Ozone, a lung irritant, is produced indirectly by ion generators and some other electronic air filters and directly by ozone generators. While indirect ozone production is a cause for concern, even more so is the direct and deliberate introduction of a lung irritant into indoor air. There is no difference, despite what some marketers claim, between the ozone found in outdoor contaminated fog and the ozone produced by these devices. Under certain conditions of use, ion generators and other air filters that generate ozone can produce levels of this lung irritant much higher than levels considered harmful to human health.
The FDA can regulate a small percentage of air purifiers that claim to be beneficial to health as medical devices. The Food and Drug Administration has set a limit of 0.05 parts per million of ozone for medical devices. While ozone can be used to reduce odors and contaminants in vacant spaces (for example, eliminate the smell of smoke from homes that cause fires), the levels needed to achieve this are above those generally considered safe for humans. Ionizers better remove smaller molecules, such as bacteria and viruses, so they may not benefit people with allergies or asthma.
Ionizers also do not remove particles from circulation.
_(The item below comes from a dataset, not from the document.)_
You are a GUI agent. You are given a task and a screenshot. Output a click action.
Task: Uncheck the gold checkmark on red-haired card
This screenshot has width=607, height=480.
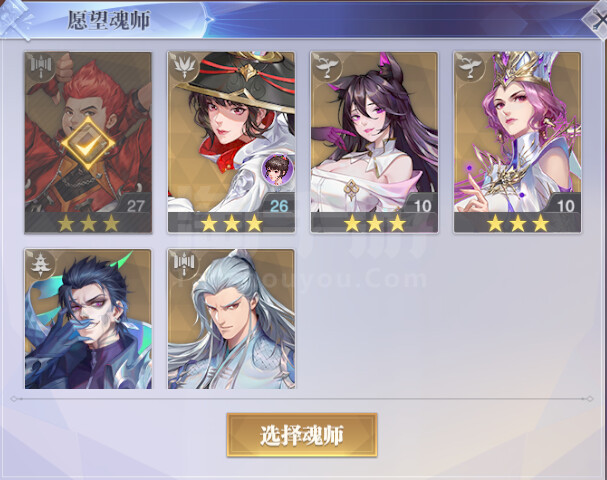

Instead, they charge them to stay on something else. Unless you constantly clean the hard and soft surfaces of your home, it becomes difficult to remove particles that have fallen to the floor. Before deciding whether or not to install an air purifier with ionizer in your home, it's useful to understand what ions and ionizers are and how the ionization function of a purifier works air.
The Sunpentown SH-1508 ceramic tower heater has an ionizer and an air filter to keep the air warm and breathable, the Sunpentown SF-610 evaporative air cooler has an ionizer in its oxygen bar, and the Sunpentown microcomputer fan uses an ionic air purifier to cool you down as it cools.